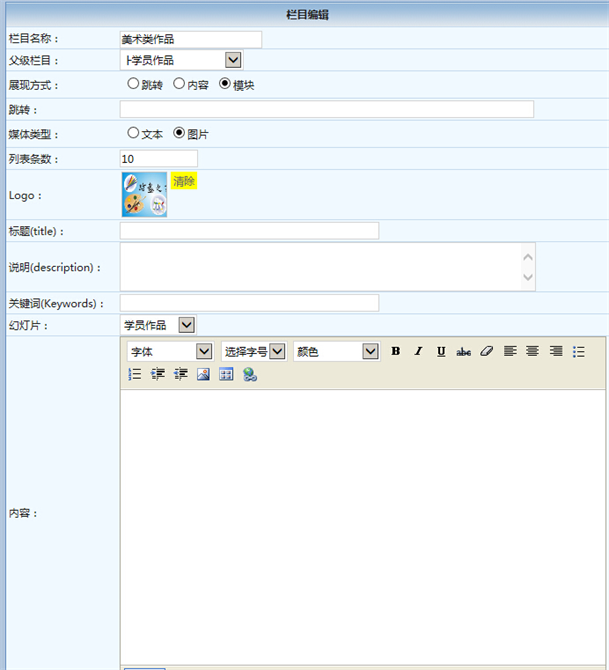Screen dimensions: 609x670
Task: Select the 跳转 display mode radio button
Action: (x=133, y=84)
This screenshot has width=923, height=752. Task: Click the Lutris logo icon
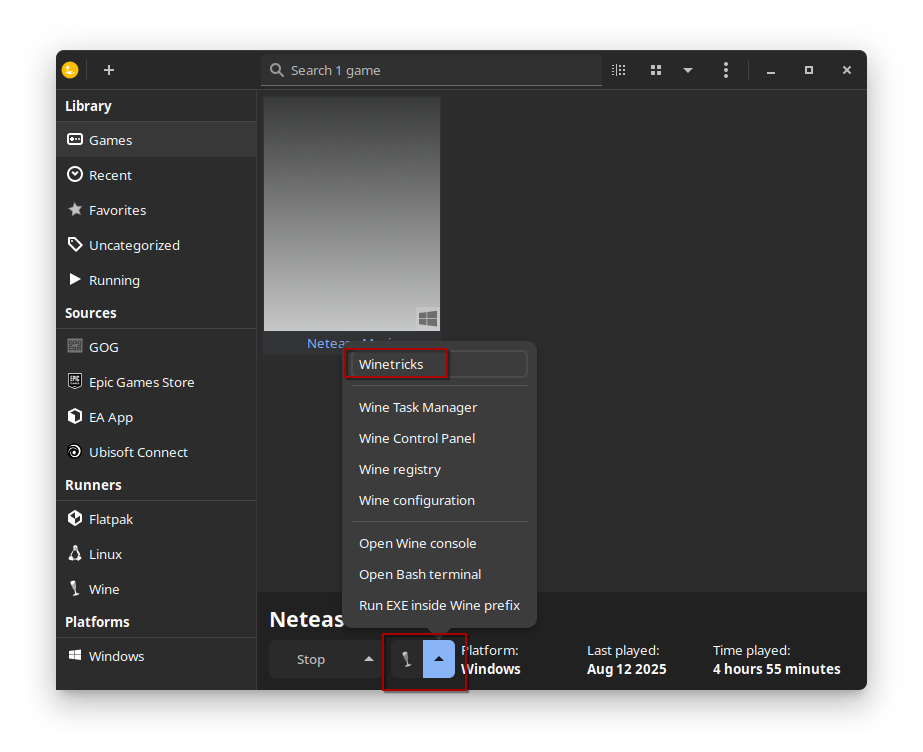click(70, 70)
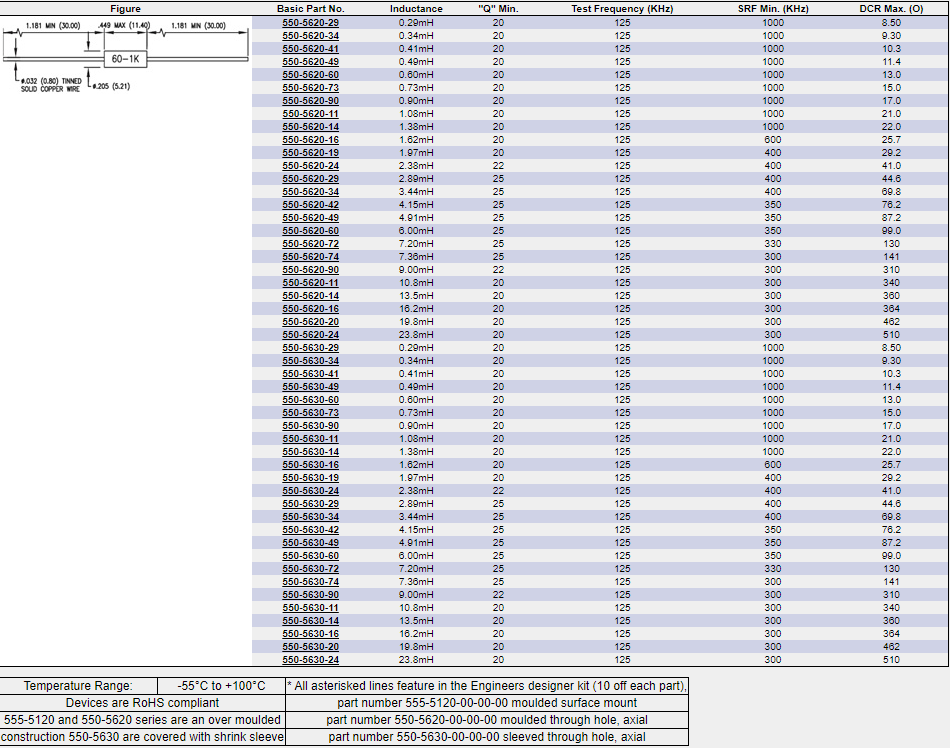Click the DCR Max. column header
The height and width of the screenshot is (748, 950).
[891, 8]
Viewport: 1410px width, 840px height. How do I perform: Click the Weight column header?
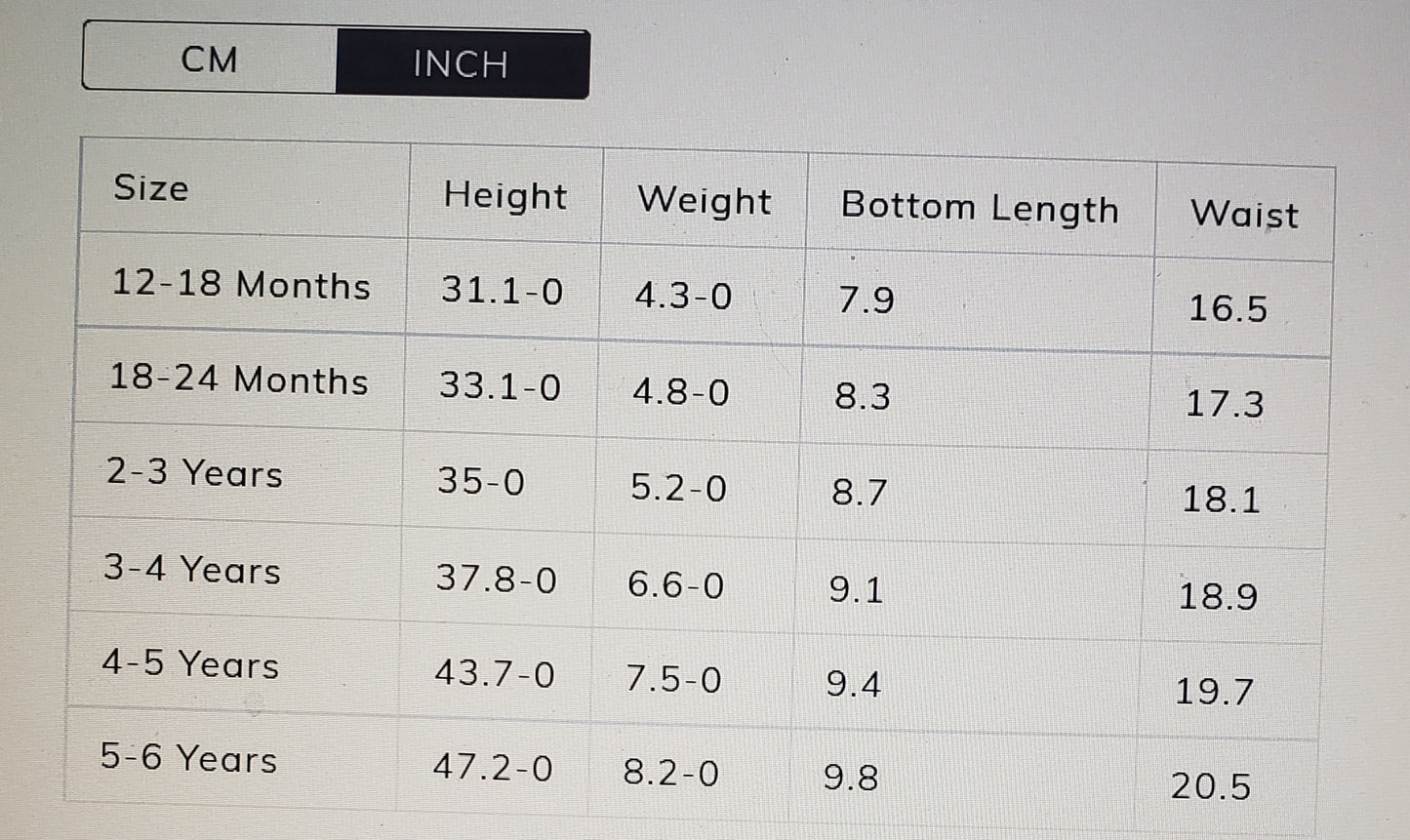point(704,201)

_ _ _ _

● STATED TASK:
Copy all of the records above word for word, leaving out the pictures.

● SOLUTION TO THE EXERCISE:
Screen dimensions: 609x670
Task: Select the 跳转 display mode radio button
Action: (x=133, y=84)
This screenshot has width=923, height=752. Task: Click the Lutris logo icon
click(70, 70)
Click the DCR Max. column header
The height and width of the screenshot is (748, 950).
[891, 8]
Viewport: 1410px width, 840px height. How do I perform: Click the Weight column header?
point(704,201)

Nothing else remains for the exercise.